Figure 4.4 shows the
envelope extraction process for one frequency band in each two signals.
|
|
The top panels show the
audio waveforms, 2 Hz click track (left) and a polyphonic music example
(right). The middle panels show the
envelopes, and the bottom, the half-wave rectified difference of
envelopes. The lowest filterbank is
shown for the click track, the second highest for the music.
Comb filters are often used
in reverberators and other sorts of audio signal processing. They have properties that make them suitable
for acting as resonators in the phase-locking pulse extraction process. The beat tracking algorithm uses a network
of resonators to phase-lock with the beat of the signal and determine the
frequency of the pulse. Consequently,
the comb filter with delay T will respond more strongly to a signal with
period T that any other, since the response peaks in the filter line up
with the frequency distribution of energy in the signal.
Thus after the envelope has
been extracted and processed for each channel, a filterbank of comb filter
resonators is implemented in which the delays vary by channel and cover the
range of possible pulse frequencies to track.
The output of these resonator filterbanks is summed across frequency
subbands. By examining the energy
output from each resonance channel of the summed resonator filterbanks, the
strongest periodic component of the signal may be determined. The frequency of the resonator with the
maximum energy output is selected as the tempo of the signal.
Figure 4.5 shows the summed
filterbank output for a 2 Hz pulse train and for a polyphonic music example
(bottom). The horizontal axis are
labeled with "metronome marking” in beats per minute, that is, 120 MM=2Hz.
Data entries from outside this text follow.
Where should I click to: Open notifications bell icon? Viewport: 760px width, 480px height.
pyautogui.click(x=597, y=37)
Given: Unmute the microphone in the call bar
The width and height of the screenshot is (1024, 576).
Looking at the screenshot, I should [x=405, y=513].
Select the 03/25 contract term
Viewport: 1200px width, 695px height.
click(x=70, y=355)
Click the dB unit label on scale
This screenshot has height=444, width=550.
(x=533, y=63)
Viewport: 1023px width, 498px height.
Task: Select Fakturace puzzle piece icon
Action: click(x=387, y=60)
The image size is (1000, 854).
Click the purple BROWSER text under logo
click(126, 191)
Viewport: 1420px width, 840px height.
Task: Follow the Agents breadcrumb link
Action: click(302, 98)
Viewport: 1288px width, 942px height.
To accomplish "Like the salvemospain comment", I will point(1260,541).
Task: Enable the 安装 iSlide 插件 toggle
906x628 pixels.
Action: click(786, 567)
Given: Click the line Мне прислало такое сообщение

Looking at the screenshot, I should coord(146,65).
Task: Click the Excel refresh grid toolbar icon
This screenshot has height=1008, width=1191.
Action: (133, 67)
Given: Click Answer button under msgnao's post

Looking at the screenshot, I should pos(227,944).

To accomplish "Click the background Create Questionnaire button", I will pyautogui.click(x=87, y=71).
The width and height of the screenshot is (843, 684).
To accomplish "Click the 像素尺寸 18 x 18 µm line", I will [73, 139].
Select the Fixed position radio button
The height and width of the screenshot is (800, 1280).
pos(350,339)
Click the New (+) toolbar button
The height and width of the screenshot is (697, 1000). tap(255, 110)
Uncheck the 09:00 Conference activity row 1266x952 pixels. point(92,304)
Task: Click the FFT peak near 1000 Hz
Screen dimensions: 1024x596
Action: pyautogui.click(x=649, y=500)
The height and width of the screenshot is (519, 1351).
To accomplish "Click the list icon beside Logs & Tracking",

This is a direct mapping of the delay of the corresponding comb filter. The polyphonic music shows more overall
energy, but the tempo is still seen clearly as peaks in the curve.
|
Figure 4.5 Tempo estimation [31] |
The phase is determinate
once its tempo is known by examining the output of the resonators directly, or
even better, by examining the internal state of the delays of these
filters. The vector w of delays
can be interpreted at a particular point in time as the "predicted
output" of that resonator. That
is, the w vector contains the next n samples of envelope output that the
filter would generate in response to zero input, where n is the period of the
filter. The sum of the delay vectors
over the all frequency channels for those resonators corresponding to the tempo
determined in the previous step is examined.
The peak of this prediction
vector is taken as the estimate of when the next beat will arrive in the input.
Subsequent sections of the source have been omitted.